EXERCISE INSTRUCTIONS: Print the data again, exactly.

DATASET:
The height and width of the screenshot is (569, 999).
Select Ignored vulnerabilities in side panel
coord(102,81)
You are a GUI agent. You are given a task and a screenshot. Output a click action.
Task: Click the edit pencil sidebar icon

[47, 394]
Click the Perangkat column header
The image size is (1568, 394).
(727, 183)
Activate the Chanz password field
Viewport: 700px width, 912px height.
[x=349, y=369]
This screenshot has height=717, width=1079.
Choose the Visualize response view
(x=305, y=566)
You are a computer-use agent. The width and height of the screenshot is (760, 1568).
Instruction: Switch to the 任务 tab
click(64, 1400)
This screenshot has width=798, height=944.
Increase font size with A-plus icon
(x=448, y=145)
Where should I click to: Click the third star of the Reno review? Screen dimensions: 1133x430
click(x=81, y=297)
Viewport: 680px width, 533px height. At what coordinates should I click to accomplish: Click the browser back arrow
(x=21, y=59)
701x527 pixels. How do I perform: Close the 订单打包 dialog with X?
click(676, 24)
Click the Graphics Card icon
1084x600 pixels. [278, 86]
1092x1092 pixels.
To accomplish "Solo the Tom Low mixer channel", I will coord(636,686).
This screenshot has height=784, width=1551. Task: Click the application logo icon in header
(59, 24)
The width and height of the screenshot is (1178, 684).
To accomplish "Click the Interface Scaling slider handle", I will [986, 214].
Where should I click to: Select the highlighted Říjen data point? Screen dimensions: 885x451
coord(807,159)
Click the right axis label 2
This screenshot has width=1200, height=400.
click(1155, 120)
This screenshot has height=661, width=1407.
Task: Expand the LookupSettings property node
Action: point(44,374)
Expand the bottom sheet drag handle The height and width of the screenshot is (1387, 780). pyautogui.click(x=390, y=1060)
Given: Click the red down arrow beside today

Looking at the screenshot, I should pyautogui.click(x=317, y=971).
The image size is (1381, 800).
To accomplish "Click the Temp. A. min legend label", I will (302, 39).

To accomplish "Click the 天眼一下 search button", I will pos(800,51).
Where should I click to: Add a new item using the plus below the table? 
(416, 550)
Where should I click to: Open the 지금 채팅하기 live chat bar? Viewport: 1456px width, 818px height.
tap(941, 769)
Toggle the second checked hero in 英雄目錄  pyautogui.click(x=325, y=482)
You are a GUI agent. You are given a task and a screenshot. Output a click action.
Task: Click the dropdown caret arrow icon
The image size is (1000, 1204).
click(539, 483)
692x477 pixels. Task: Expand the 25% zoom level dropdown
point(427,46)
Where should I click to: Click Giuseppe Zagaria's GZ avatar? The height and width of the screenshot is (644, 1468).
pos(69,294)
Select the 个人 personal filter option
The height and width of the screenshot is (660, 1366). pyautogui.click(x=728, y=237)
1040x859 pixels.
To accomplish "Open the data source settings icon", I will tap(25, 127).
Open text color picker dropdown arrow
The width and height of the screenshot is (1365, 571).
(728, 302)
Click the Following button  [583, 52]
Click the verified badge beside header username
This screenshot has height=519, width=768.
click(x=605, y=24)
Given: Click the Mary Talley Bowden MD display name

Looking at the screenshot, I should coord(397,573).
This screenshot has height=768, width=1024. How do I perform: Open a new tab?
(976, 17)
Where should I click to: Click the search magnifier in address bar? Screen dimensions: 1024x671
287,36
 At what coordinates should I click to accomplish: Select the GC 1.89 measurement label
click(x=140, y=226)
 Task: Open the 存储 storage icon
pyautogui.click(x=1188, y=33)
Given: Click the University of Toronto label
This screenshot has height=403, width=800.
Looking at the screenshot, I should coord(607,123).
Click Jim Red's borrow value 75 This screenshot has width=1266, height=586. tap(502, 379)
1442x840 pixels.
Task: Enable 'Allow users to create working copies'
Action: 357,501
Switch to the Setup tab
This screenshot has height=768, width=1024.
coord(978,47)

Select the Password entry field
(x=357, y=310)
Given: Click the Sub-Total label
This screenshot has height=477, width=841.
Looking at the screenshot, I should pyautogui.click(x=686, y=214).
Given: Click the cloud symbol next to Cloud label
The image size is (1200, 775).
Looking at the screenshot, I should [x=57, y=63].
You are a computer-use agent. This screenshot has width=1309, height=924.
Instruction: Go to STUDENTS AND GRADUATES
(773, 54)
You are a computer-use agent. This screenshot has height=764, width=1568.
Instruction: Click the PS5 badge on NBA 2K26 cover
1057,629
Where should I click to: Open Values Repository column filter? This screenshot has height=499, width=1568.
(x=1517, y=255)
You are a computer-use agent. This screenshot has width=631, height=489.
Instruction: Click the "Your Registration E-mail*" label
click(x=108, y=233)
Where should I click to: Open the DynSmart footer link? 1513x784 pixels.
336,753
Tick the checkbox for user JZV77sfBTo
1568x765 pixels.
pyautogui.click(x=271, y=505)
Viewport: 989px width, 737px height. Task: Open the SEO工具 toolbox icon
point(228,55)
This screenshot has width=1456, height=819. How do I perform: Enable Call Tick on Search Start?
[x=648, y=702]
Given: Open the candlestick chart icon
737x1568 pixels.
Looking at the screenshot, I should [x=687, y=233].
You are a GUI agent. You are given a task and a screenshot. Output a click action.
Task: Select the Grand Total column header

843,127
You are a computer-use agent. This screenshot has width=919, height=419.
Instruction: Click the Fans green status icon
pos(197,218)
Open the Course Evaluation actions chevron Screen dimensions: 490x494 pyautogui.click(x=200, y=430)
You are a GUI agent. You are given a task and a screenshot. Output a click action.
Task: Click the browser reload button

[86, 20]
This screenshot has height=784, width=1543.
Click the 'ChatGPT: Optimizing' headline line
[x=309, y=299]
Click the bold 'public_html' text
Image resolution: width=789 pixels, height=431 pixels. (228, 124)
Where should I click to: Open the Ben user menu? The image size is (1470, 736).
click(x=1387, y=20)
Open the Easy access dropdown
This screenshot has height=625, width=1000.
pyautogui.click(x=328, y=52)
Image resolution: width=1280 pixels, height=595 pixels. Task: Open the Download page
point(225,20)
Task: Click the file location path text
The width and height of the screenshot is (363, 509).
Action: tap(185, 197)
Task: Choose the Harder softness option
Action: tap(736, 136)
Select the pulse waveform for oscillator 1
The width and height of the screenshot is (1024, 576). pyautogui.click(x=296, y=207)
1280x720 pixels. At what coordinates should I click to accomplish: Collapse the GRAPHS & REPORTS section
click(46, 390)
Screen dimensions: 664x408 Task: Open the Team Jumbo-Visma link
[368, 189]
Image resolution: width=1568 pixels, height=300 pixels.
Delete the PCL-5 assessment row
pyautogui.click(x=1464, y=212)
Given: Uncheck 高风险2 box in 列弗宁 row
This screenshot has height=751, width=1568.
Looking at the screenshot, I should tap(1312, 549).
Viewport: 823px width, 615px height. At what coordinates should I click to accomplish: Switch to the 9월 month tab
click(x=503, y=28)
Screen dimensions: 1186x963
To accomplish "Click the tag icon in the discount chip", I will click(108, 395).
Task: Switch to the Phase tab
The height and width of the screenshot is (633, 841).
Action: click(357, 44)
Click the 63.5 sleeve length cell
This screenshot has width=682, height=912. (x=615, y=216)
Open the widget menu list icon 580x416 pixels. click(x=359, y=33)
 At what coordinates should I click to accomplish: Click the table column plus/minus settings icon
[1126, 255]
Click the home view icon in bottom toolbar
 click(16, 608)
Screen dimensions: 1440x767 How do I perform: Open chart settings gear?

SOLUTION:
The height and width of the screenshot is (569, 999).
Select Ignored vulnerabilities in side panel
coord(102,81)
You are a GUI agent. You are given a task and a screenshot. Output a click action.
Task: Click the edit pencil sidebar icon

[47, 394]
Click the Perangkat column header
The image size is (1568, 394).
(727, 183)
Activate the Chanz password field
Viewport: 700px width, 912px height.
[x=349, y=369]
This screenshot has height=717, width=1079.
Choose the Visualize response view
(x=305, y=566)
You are a computer-use agent. The width and height of the screenshot is (760, 1568).
Instruction: Switch to the 任务 tab
click(64, 1400)
This screenshot has width=798, height=944.
Increase font size with A-plus icon
(x=448, y=145)
Where should I click to: Click the third star of the Reno review? Screen dimensions: 1133x430
click(x=81, y=297)
Viewport: 680px width, 533px height. At what coordinates should I click to accomplish: Click the browser back arrow
(x=21, y=59)
701x527 pixels. How do I perform: Close the 订单打包 dialog with X?
click(676, 24)
Click the Graphics Card icon
1084x600 pixels. [278, 86]
1092x1092 pixels.
To accomplish "Solo the Tom Low mixer channel", I will coord(636,686).
This screenshot has height=784, width=1551. Task: Click the application logo icon in header
(59, 24)
The width and height of the screenshot is (1178, 684).
To accomplish "Click the Interface Scaling slider handle", I will [986, 214].
Where should I click to: Select the highlighted Říjen data point? Screen dimensions: 885x451
coord(807,159)
Click the right axis label 2
This screenshot has width=1200, height=400.
click(1155, 120)
This screenshot has height=661, width=1407.
Task: Expand the LookupSettings property node
Action: point(44,374)
Expand the bottom sheet drag handle The height and width of the screenshot is (1387, 780). pyautogui.click(x=390, y=1060)
Given: Click the red down arrow beside today

Looking at the screenshot, I should pyautogui.click(x=317, y=971).
The image size is (1381, 800).
To accomplish "Click the Temp. A. min legend label", I will (302, 39).

To accomplish "Click the 天眼一下 search button", I will pos(800,51).
Where should I click to: Add a new item using the plus below the table? 
(416, 550)
Where should I click to: Open the 지금 채팅하기 live chat bar? Viewport: 1456px width, 818px height.
tap(941, 769)
Toggle the second checked hero in 英雄目錄  pyautogui.click(x=325, y=482)
You are a GUI agent. You are given a task and a screenshot. Output a click action.
Task: Click the dropdown caret arrow icon
The image size is (1000, 1204).
click(539, 483)
692x477 pixels. Task: Expand the 25% zoom level dropdown
point(427,46)
Where should I click to: Click Giuseppe Zagaria's GZ avatar? The height and width of the screenshot is (644, 1468).
pos(69,294)
Select the 个人 personal filter option
The height and width of the screenshot is (660, 1366). pyautogui.click(x=728, y=237)
1040x859 pixels.
To accomplish "Open the data source settings icon", I will tap(25, 127).
Open text color picker dropdown arrow
The width and height of the screenshot is (1365, 571).
(728, 302)
Click the Following button  [583, 52]
Click the verified badge beside header username
This screenshot has height=519, width=768.
click(x=605, y=24)
Given: Click the Mary Talley Bowden MD display name

Looking at the screenshot, I should coord(397,573).
This screenshot has height=768, width=1024. How do I perform: Open a new tab?
(976, 17)
Where should I click to: Click the search magnifier in address bar? Screen dimensions: 1024x671
287,36
 At what coordinates should I click to accomplish: Select the GC 1.89 measurement label
click(x=140, y=226)
 Task: Open the 存储 storage icon
pyautogui.click(x=1188, y=33)
Given: Click the University of Toronto label
This screenshot has height=403, width=800.
Looking at the screenshot, I should coord(607,123).
Click Jim Red's borrow value 75 This screenshot has width=1266, height=586. tap(502, 379)
1442x840 pixels.
Task: Enable 'Allow users to create working copies'
Action: 357,501
Switch to the Setup tab
This screenshot has height=768, width=1024.
coord(978,47)

Select the Password entry field
(x=357, y=310)
Given: Click the Sub-Total label
This screenshot has height=477, width=841.
Looking at the screenshot, I should pyautogui.click(x=686, y=214).
Given: Click the cloud symbol next to Cloud label
The image size is (1200, 775).
Looking at the screenshot, I should [x=57, y=63].
You are a computer-use agent. This screenshot has width=1309, height=924.
Instruction: Go to STUDENTS AND GRADUATES
(773, 54)
You are a computer-use agent. This screenshot has height=764, width=1568.
Instruction: Click the PS5 badge on NBA 2K26 cover
1057,629
Where should I click to: Open Values Repository column filter? This screenshot has height=499, width=1568.
(x=1517, y=255)
You are a computer-use agent. This screenshot has width=631, height=489.
Instruction: Click the "Your Registration E-mail*" label
click(x=108, y=233)
Where should I click to: Open the DynSmart footer link? 1513x784 pixels.
336,753
Tick the checkbox for user JZV77sfBTo
1568x765 pixels.
pyautogui.click(x=271, y=505)
Viewport: 989px width, 737px height. Task: Open the SEO工具 toolbox icon
point(228,55)
This screenshot has width=1456, height=819. How do I perform: Enable Call Tick on Search Start?
[x=648, y=702]
Given: Open the candlestick chart icon
737x1568 pixels.
Looking at the screenshot, I should [x=687, y=233].
You are a GUI agent. You are given a task and a screenshot. Output a click action.
Task: Select the Grand Total column header

843,127
You are a computer-use agent. This screenshot has width=919, height=419.
Instruction: Click the Fans green status icon
pos(197,218)
Open the Course Evaluation actions chevron Screen dimensions: 490x494 pyautogui.click(x=200, y=430)
You are a GUI agent. You are given a task and a screenshot. Output a click action.
Task: Click the browser reload button

[86, 20]
This screenshot has height=784, width=1543.
Click the 'ChatGPT: Optimizing' headline line
[x=309, y=299]
Click the bold 'public_html' text
Image resolution: width=789 pixels, height=431 pixels. (228, 124)
Where should I click to: Open the Ben user menu? The image size is (1470, 736).
click(x=1387, y=20)
Open the Easy access dropdown
This screenshot has height=625, width=1000.
pyautogui.click(x=328, y=52)
Image resolution: width=1280 pixels, height=595 pixels. Task: Open the Download page
point(225,20)
Task: Click the file location path text
The width and height of the screenshot is (363, 509).
Action: tap(185, 197)
Task: Choose the Harder softness option
Action: tap(736, 136)
Select the pulse waveform for oscillator 1
The width and height of the screenshot is (1024, 576). pyautogui.click(x=296, y=207)
1280x720 pixels. At what coordinates should I click to accomplish: Collapse the GRAPHS & REPORTS section
click(46, 390)
Screen dimensions: 664x408 Task: Open the Team Jumbo-Visma link
[368, 189]
Image resolution: width=1568 pixels, height=300 pixels.
Delete the PCL-5 assessment row
pyautogui.click(x=1464, y=212)
Given: Uncheck 高风险2 box in 列弗宁 row
This screenshot has height=751, width=1568.
Looking at the screenshot, I should tap(1312, 549).
Viewport: 823px width, 615px height. At what coordinates should I click to accomplish: Switch to the 9월 month tab
click(x=503, y=28)
Screen dimensions: 1186x963
To accomplish "Click the tag icon in the discount chip", I will click(108, 395).
Task: Switch to the Phase tab
The height and width of the screenshot is (633, 841).
Action: click(357, 44)
Click the 63.5 sleeve length cell
This screenshot has width=682, height=912. (x=615, y=216)
Open the widget menu list icon 580x416 pixels. click(x=359, y=33)
 At what coordinates should I click to accomplish: Click the table column plus/minus settings icon
[1126, 255]
Click the home view icon in bottom toolbar
 click(16, 608)
Screen dimensions: 1440x767 How do I perform: Open chart settings gear?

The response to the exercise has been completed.